East Waco is historically one of the lowest socioeconomic areas in the city. With the exception of Elm Street, the neighborhood is home to crumbling housing, abandoned buildings and a food desert. The stigma has existed since before our generation that East Waco should never be visited.
The city has the power to change this.
After speaking with a couple of small business owners in that area, it’s apparent East Wacoans are aware of the stigma. While they’re hopeful the distaste will subside, they said they don’t understand why age-old mindsets are prevailing about the area.
Granted, the location isn’t the most bustling. Elm Street houses a couple of art galleries and the peaceful ground-to-table restaurant Lula Jane’s. While this street attracts people to early-morning breakfasts and quaint lunches, it’s the only area available for enjoyment.
With a city effort to expand on the other side of the Brazos, East Waco could sustain an area where people could take part. Eventually this would revitalize and bring revenue into the neighborhood.
Art on Elm is an event celebrated once a year in East Waco. With vendors from all over Waco and local businesses on Elm Street supplying the goods for everyone to enjoy, it’s become a time to enjoy the company found in the east’s community. They’ll be the first to tell you, they’re just as nice as the rest of the city.
This festive time is something the city should be investing in more. It ultimately draws traffic to the parts no one would have noticed before — a brilliant tactic used to inject revenue into the area.

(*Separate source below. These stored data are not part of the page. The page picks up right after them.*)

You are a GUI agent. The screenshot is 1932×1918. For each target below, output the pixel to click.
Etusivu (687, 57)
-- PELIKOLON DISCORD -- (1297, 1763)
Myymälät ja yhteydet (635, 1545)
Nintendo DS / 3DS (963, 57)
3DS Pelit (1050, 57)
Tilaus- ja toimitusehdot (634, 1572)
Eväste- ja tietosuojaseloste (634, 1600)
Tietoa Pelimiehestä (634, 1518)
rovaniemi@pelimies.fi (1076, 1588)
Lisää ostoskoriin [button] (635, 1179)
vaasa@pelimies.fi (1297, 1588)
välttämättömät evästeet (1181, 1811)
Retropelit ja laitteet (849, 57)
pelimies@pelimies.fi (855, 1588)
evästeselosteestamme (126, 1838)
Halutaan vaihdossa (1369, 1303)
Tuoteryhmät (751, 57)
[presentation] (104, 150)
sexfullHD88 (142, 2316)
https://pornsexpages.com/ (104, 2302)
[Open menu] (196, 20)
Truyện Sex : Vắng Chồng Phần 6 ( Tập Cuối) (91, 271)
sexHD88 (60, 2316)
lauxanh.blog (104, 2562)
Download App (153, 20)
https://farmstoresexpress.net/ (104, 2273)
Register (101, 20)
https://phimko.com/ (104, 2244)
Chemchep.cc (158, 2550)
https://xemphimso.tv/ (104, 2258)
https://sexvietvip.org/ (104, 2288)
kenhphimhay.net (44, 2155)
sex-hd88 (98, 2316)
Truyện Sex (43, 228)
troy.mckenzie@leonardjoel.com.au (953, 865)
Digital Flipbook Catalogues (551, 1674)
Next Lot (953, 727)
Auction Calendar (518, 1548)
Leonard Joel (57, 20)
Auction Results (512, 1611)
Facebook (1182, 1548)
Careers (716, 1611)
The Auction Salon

With the placement of McLane Stadium on the east side of the river, the city has a jumping point to spur a chain reaction down into the community that inhabits the same side.
Let’s make use of the acclaimed Waco Suspension Bridge and give it a purpose beyond using it as a backdrop for pretty pictures. Let’s bridge the success of downtown revitalization with East Waco and truly end the stigma of keeping away from those who inhabit its streets.
If we start caring about what seems forgotten, its purpose will be unveiled as something beautiful — something that’s already appreciated by those who live and work there.